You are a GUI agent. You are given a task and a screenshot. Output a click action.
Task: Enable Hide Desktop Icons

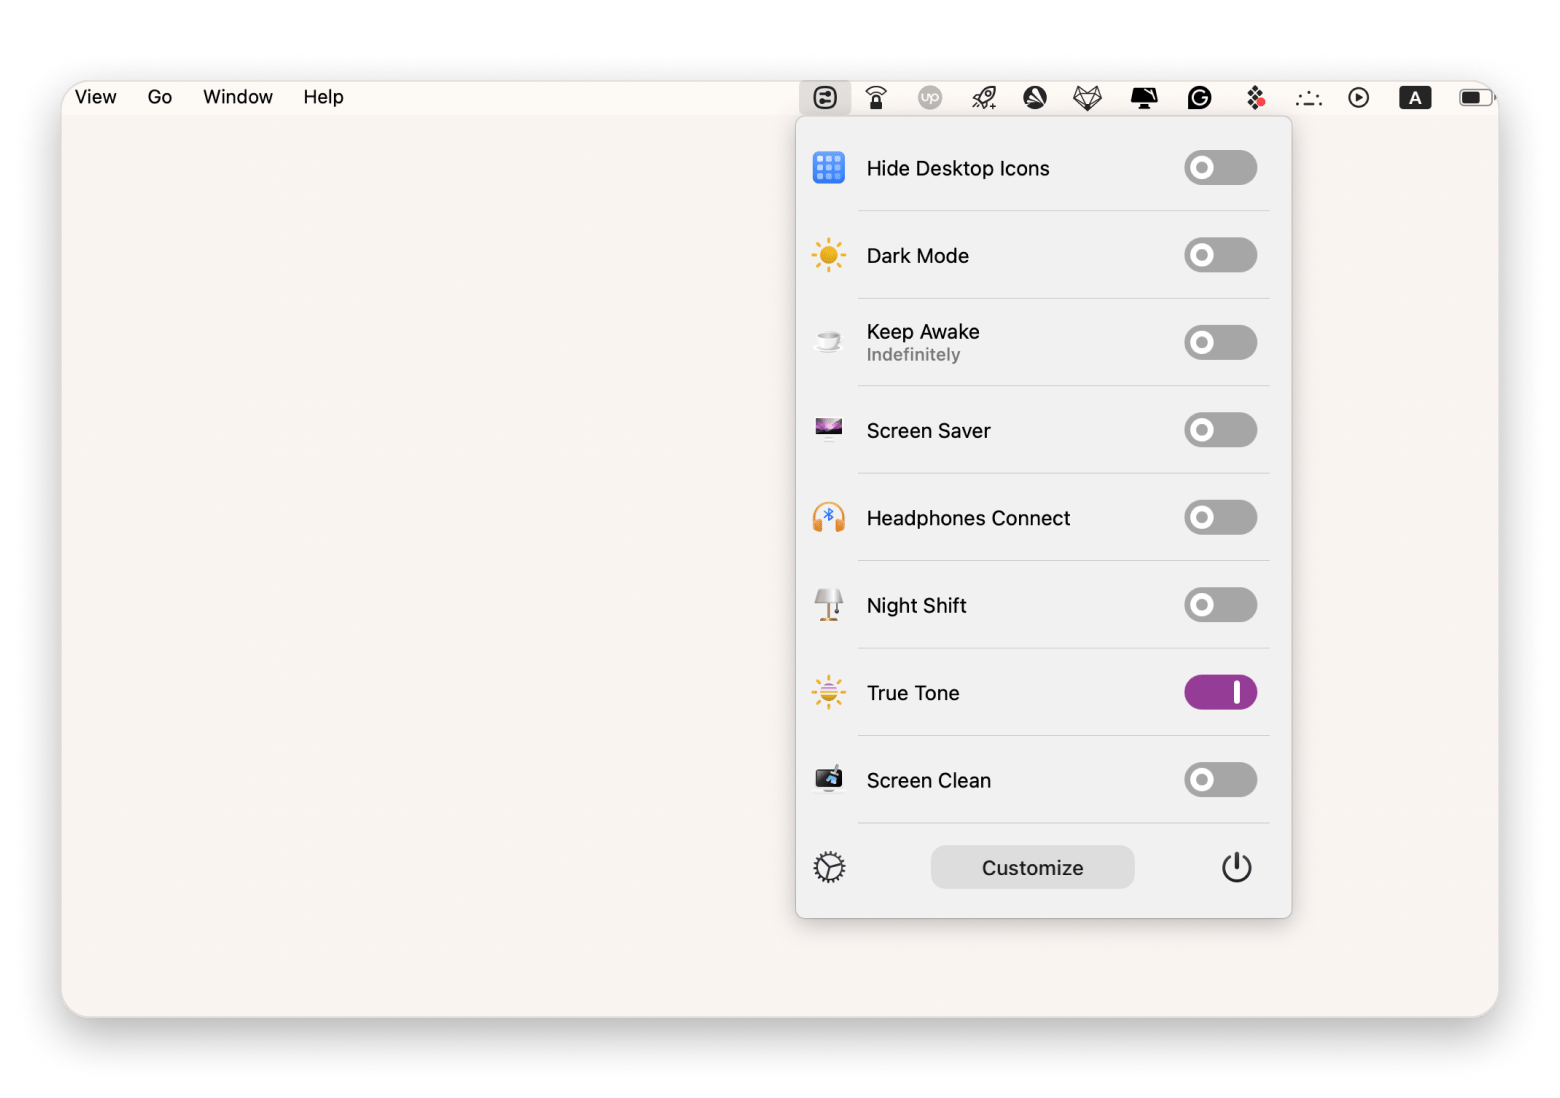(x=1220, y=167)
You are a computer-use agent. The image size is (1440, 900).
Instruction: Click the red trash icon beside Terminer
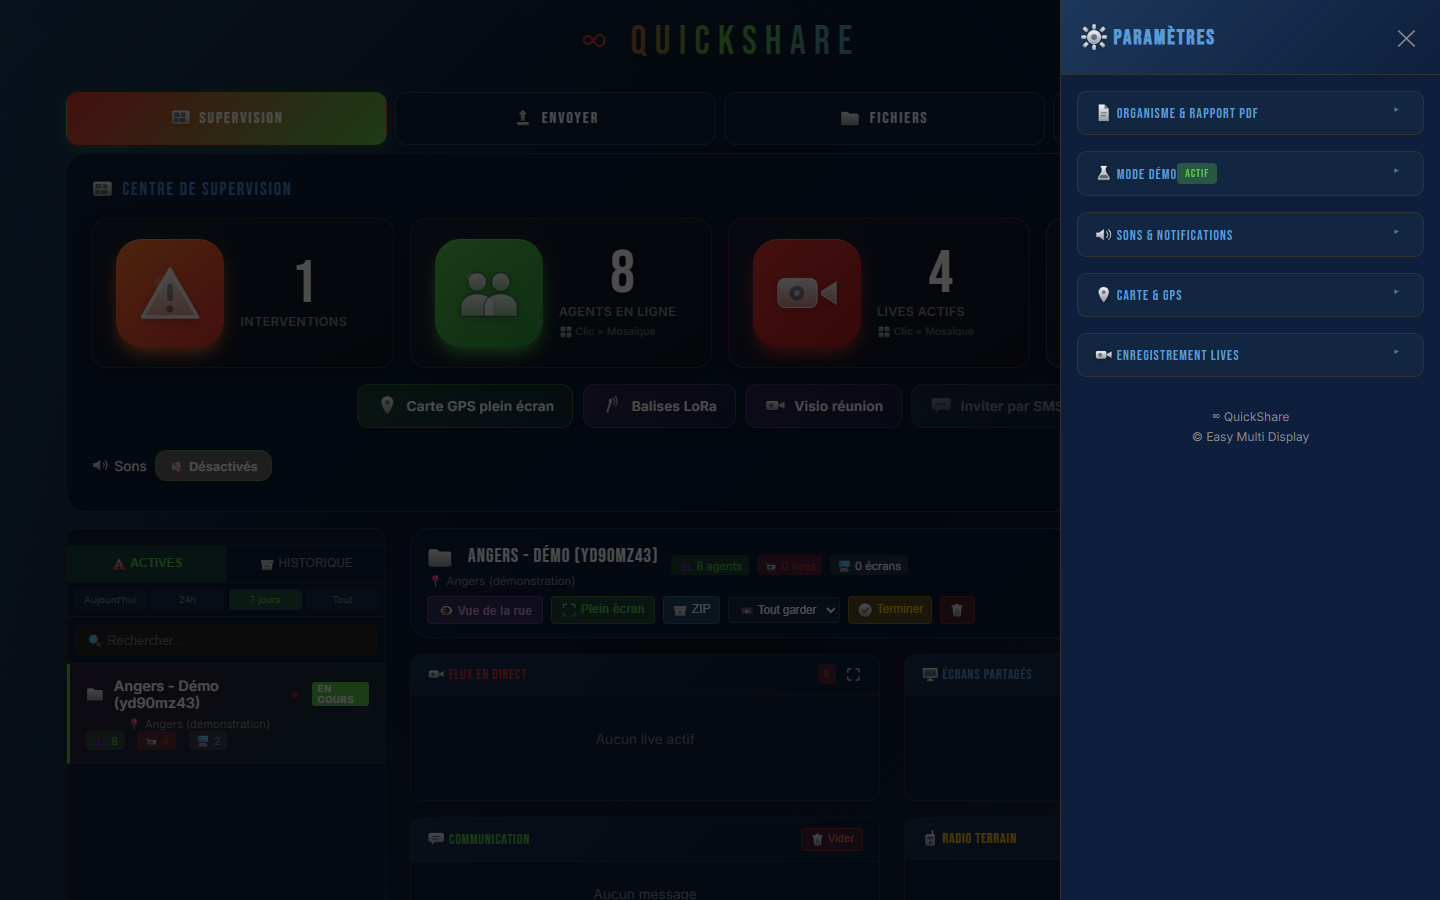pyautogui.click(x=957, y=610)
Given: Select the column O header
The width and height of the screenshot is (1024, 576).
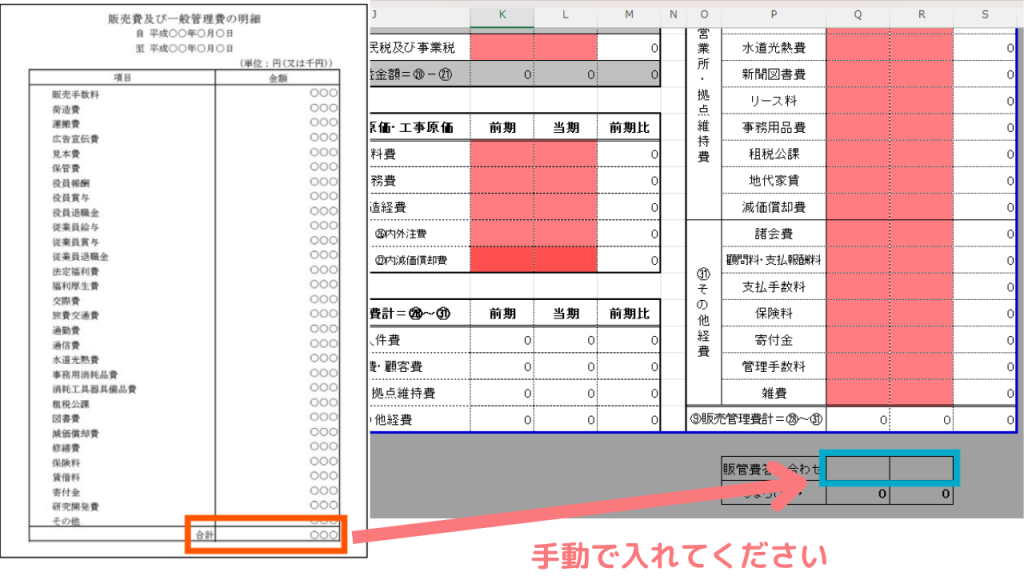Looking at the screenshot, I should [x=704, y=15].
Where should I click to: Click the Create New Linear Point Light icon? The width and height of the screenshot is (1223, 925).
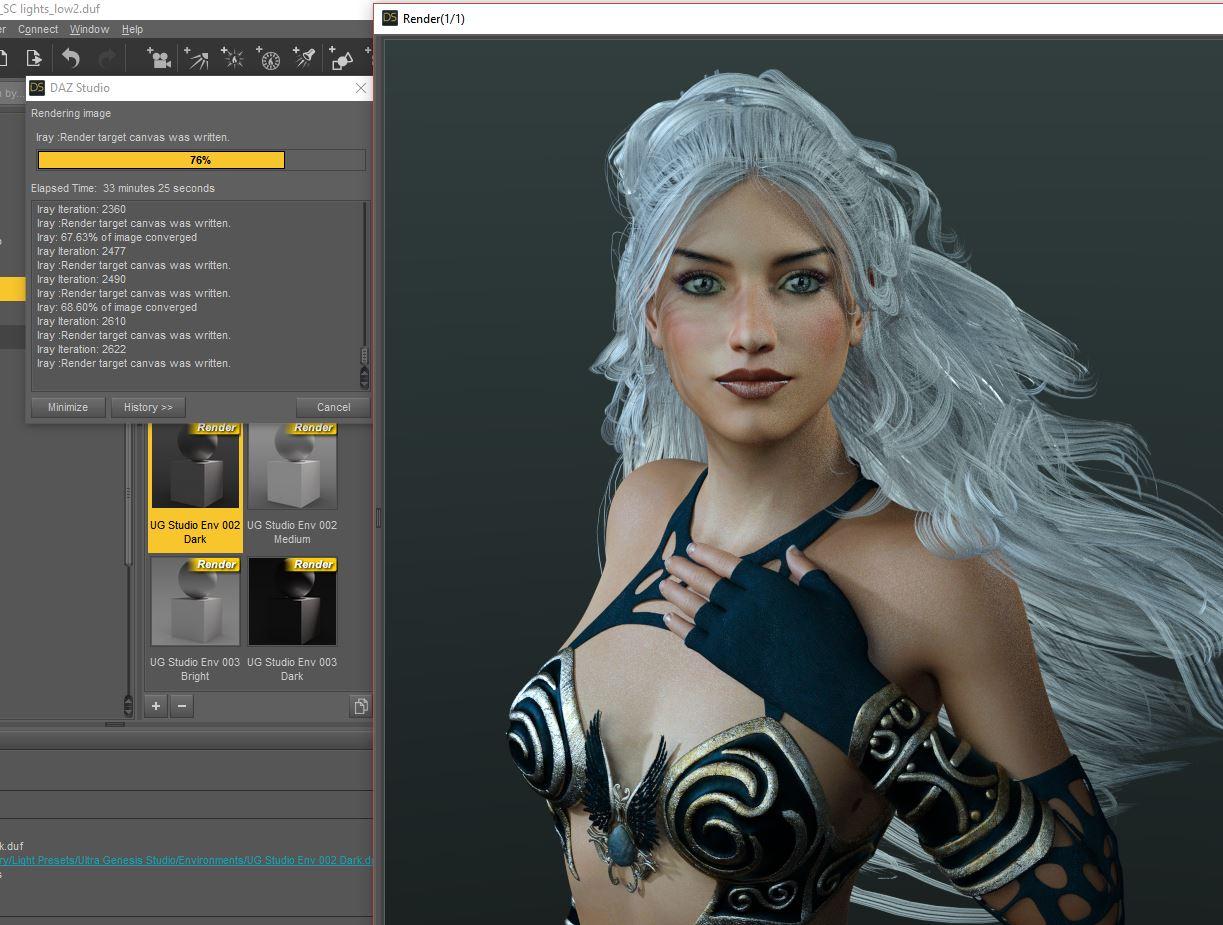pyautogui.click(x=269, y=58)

____

_Activity:_
Without the pictures, reproduce each line from the one containing "Instruction: Click the" through the last line of the material above, both of those lines included.

_Output below:_
Instruction: Click the red trash icon beside Terminer
pyautogui.click(x=957, y=610)
Given: Select the column O header
The width and height of the screenshot is (1024, 576).
Looking at the screenshot, I should [x=704, y=15].
Where should I click to: Click the Create New Linear Point Light icon? The width and height of the screenshot is (1223, 925).
pyautogui.click(x=269, y=58)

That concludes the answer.